(Collected data)
################
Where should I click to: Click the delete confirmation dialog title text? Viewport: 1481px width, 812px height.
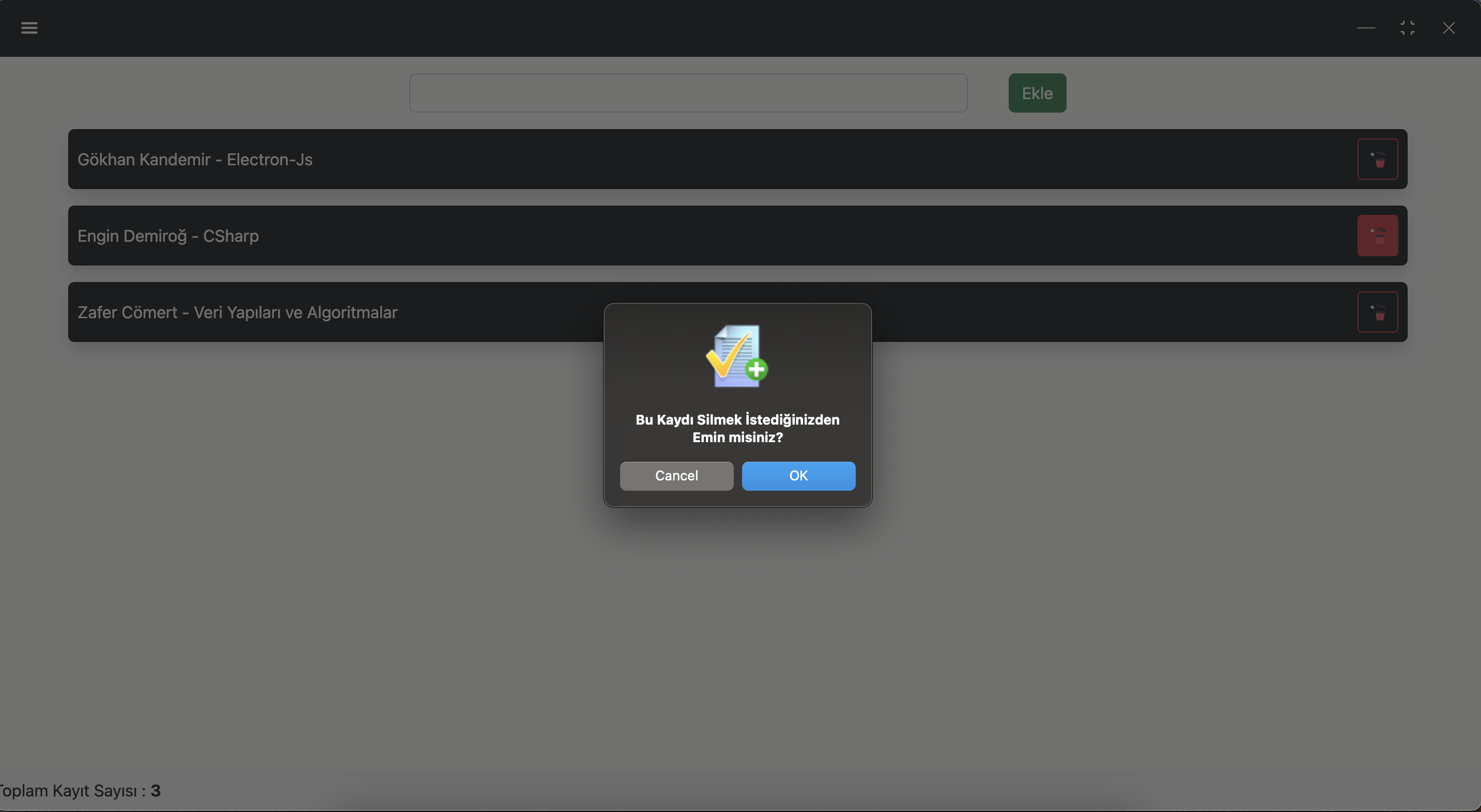click(737, 428)
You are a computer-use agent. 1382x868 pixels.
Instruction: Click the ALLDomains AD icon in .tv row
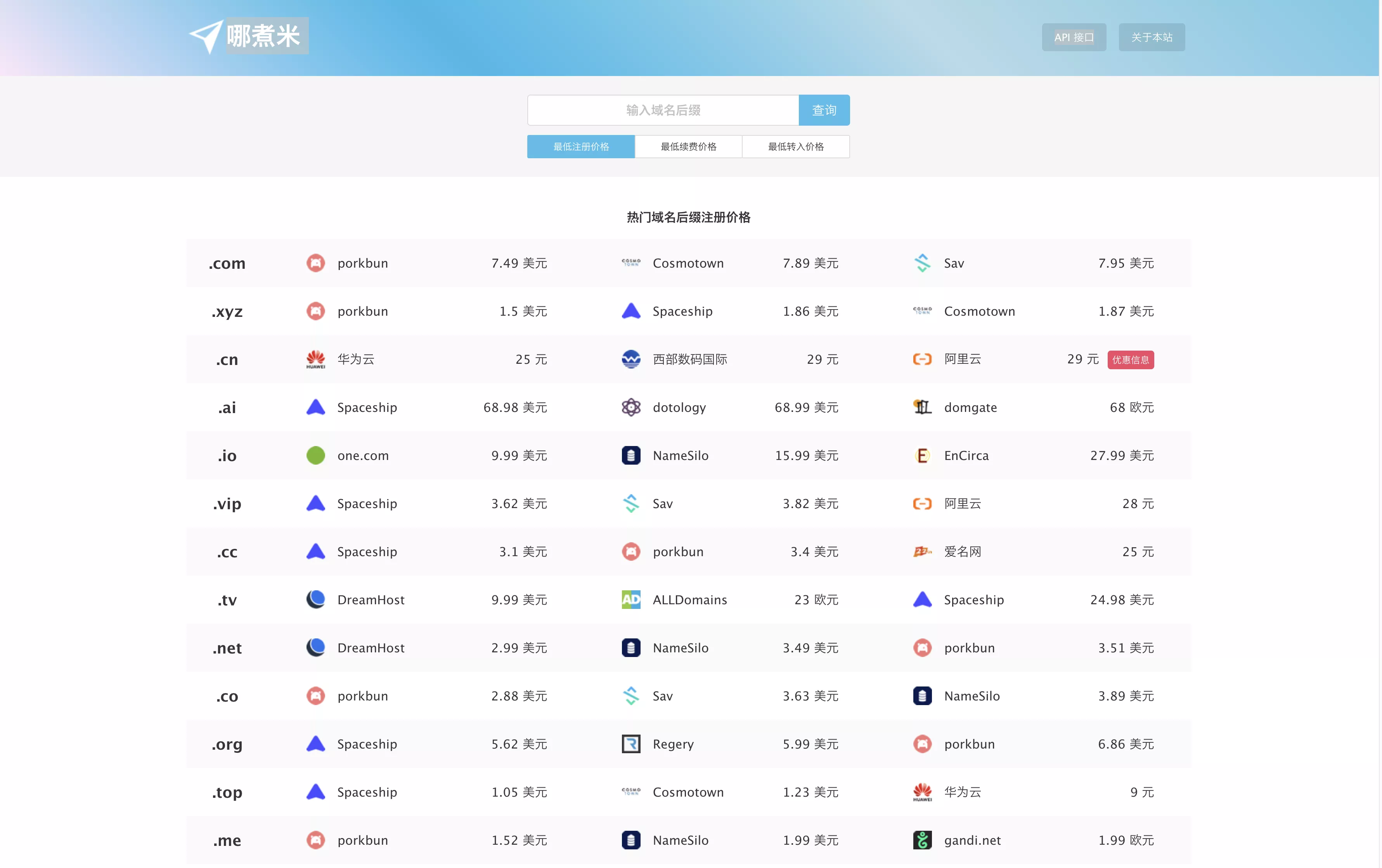pyautogui.click(x=631, y=600)
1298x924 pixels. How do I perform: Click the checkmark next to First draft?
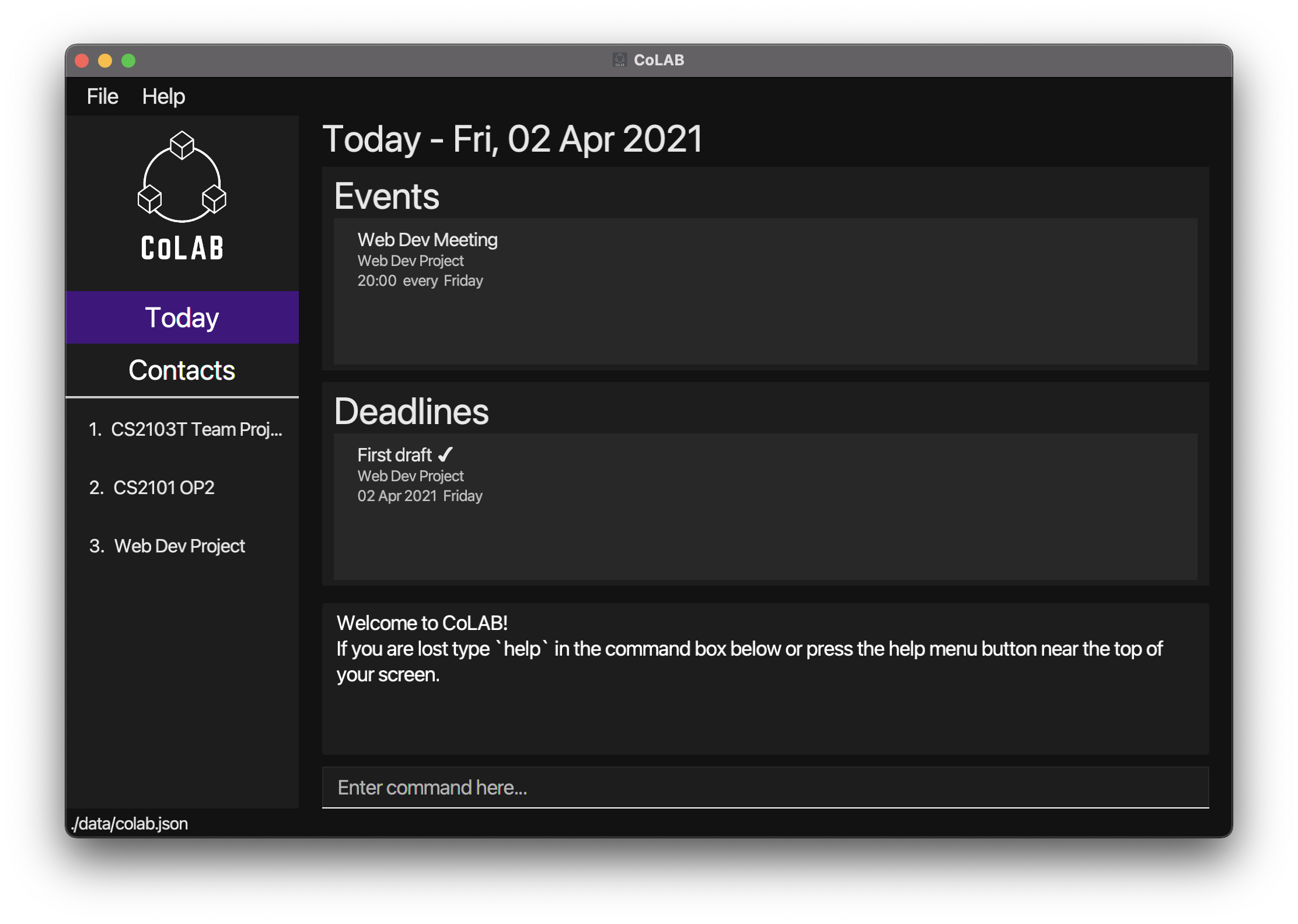coord(445,454)
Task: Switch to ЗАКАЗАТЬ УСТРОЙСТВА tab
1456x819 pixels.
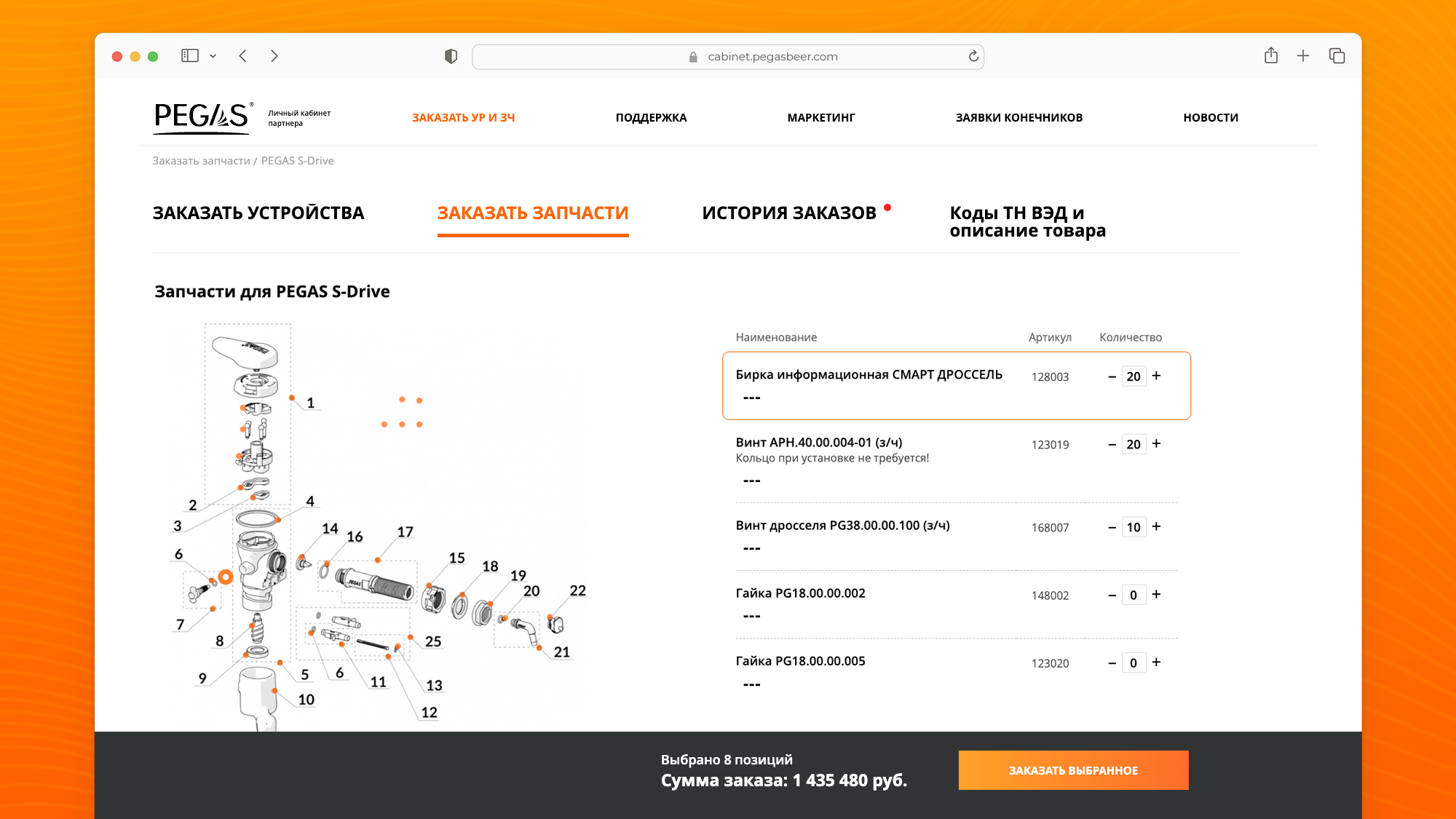Action: pyautogui.click(x=258, y=213)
################
▶ _TASK INSTRUCTIONS_
The task requires that every line above be transcribed exactly, without the images.

▶ _COMPLETED EXERCISE_
Where should I click to: Click the delete confirmation dialog title text? Viewport: 1481px width, 812px height.
click(737, 428)
You are a computer-use agent. 1382x868 pixels.
Instruction: Click the ALLDomains AD icon in .tv row
pyautogui.click(x=631, y=600)
1298x924 pixels. How do I perform: Click the checkmark next to First draft?
coord(445,454)
Task: Switch to ЗАКАЗАТЬ УСТРОЙСТВА tab
1456x819 pixels.
Action: pyautogui.click(x=258, y=213)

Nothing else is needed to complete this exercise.